• DOCUMENT EXTRACT:
== Segment start ==
I just found out a few weeks ago my father had passed away. we hadn't spoken in about 15 years anyway so he wasn't a part of my life anyway. when I got told I was shocked but felt no emotion whatsoever. Does that make me a bad person or cold hearted? I don't have hate for any of my family except my sister she is the only one I speak to and love out of everyone and I'm a 41 year old man now with my own life.
I'm not looking for sympathy as we all have our own stories and experiences but since I left home when I was 16 I have struggled immensely mentally. More so it really started to hit me when I was 23 as the seeds of depression and anxiety had been planted when I was young and what myself and other 2 siblings experienced growing up.
I guess through my experiences it has made me cold hearted in regards to if someone is negative or toxic family or not they will not be in my life. I will not continue to be hurt physically or mentally by anyone especially as I have my own life now. The only question I have really is I don't understand how someone can have 3 kids out there and even as they face death feel no remorse or empathy or want to make direct contact on the way out. My phone number hadn't changed from when he told me 15 years ago I'm busy call you next week same old spiel from the man who helped bring me into this world. Just showed me he was a coward whilst living and before exiting this world. He was married to a controlling and evil scientologist who may or may not have told him to forget his 3 kids existed. You know there is a problem if all 3 kids move out before they are 16 the home obviously isn't a happy place.
== Segment end ==
• INFORMATION SHOWN:
== Segment start ==
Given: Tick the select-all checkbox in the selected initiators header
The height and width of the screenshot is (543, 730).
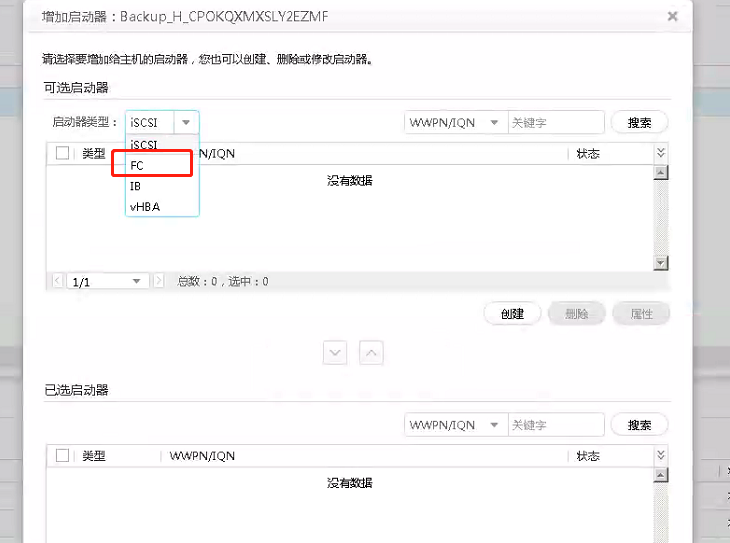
== Segment end ==
== Segment start ==
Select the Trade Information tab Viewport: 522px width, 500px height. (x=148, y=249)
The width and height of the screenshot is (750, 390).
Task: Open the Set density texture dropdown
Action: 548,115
== Segment end ==
• TASK 1: List every age the writer gives for himself in the post about his father's death, with what each age refers to.
• TASK 2: Condense the paragraph of the post about his father's death that begins "I'm not looking for sympathy" into a short list of its main facts.
• TASK 3: Continue the post about the writer's father's death from its last sentence.
The records have no connection to the text.

• ANSWER 1:
- 41: his age now
- 16: when he left home
- 23: when his mental struggles really started to hit him

• ANSWER 2:
- The writer isn't looking for sympathy, since everyone has their own stories.
- He has struggled badly with his mental health since leaving home at 16.
- The struggles really hit him at 23.
- The depression and anxiety had their roots in what he and his two siblings went through growing up.

• ANSWER 3:
This grinds my gears more so because my partner and I now who is the best thing that's ever happened to me are trying to have just one child through ivf as we both have our own health issues and we have failed 3 times already. we would be amazing parents and would love that child through any circumstance which is what or my siblings never received. That frustrates me if I'm being honest and all I want to know is why you never wanted to know about your 3 kids? Cowardly act from the ultimate coward even at the end.
I am very empathetic I actually cry in movies that have family situations or close loving relationships or just emotional moments just ask my partner every time I'm gone haha the waterworks are on. But with people who I feel nothing for I or who have hurt me i can go the opposite so I hope that is a normal feeling. Sometimes I feel darker thoughts towards people who have harmed me but I am much better at controlling those these days through the immense counselling and medication and support from my now partner.
i guess our experiences as children make us into who we are as adults good and bad and i still hear the voices in my head and picture things that happened like it was yesterday but you get better at controlling and accepting them in time. I hope all the parents reading this understand what you do today will impact on your kids for the rest of their lives so be careful what you say and do and how you act because time doesn't erase just allows people to potentially control better.